June 22, 2017 8:56:37 pm
The UK’s state-run National Health Service (NHS) is in talks with India’s Apollo Hospitals to help plug nursing staff shortages in hospitals across the country.
The NHS education and training arm is exploring the possibility of two-year work placement opportunities for Indian nurses in exchange for UK training as part of its memorandum of understanding (MoU) already in place with the Indian hospital chain, according to the UK medical publication ‘Health Service Journal’.
“They [Apollo] are looking for registered nurses working for their organisations who are seeking to get further training in paediatrics, ITU, theatres, A&E and they are having a conversation with us on whether the NHS would be able to offer on the job training,” said Ian Cumming, chief executive of the Health Education Executive (HEE).
“This would be for a fixed period on an earn-learn-return basis. Maybe two years. They work as nurses to get that postgraduate experience and training in the specialities we have in this country,” he said.
Cumming told the journal that it was too early to say how many nurses could come to the UK and emphasised no contract had been signed with Apollo, adding that “They are very enthusiastic”.
Any nurse who comes to the UK would have to pass English language tests and meet the UK’s Nursing and Midwifery Council’s requirements to be added to its register.
The move will help NHS to cope with a growing exodus of nurses from the European Union (EU), who fear a change in their freedom to work status as Britain negotiates its exit from the 28-member economic bloc.
The MoU between Apollo Hospitals and HEE was clinched in December 2015 and is already being used to bring in general practitioners (GPs) from India to tackle a recruitment crisis in the country.

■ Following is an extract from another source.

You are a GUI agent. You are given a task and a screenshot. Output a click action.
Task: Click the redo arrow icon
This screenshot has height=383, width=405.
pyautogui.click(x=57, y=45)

Apollo Hospitals said the MoU would involve a broad exchange of clinical staff.
“We have signed this Memorandum of Understanding as a starting point to exploring how both countries can benefit from the mutual exchange of ideas and clinical staff in improving the education and training of healthcare staff and therefore the quality of care provided to patients,” a statement said.
Earlier this year, a new placement scheme was launched to bring in doctors from India to plug shortages in NHS emergency departments.
The first set of 20 Indian doctors begin work in Manchester this year to help out in the region’s eight Accident and Emergency (A&E) departments.
Their placement is expected to run for up to three years, with the scheme also likely to be extended to other regions of the country.
Ramesh Mehta, president of the British Association of Physicians of Indian Origin (BAPIO) and recently conferred an OBE in the Queen’s Birthday Honours’ list for services to the NHS, believes it is a win-win situation for both sides.
“Emergency medicine is at a nascent stage in India and under this win-win situation, the NHS gets qualified doctors to meet shortages and the Indian doctors get mentoring and training in the UK,” he said.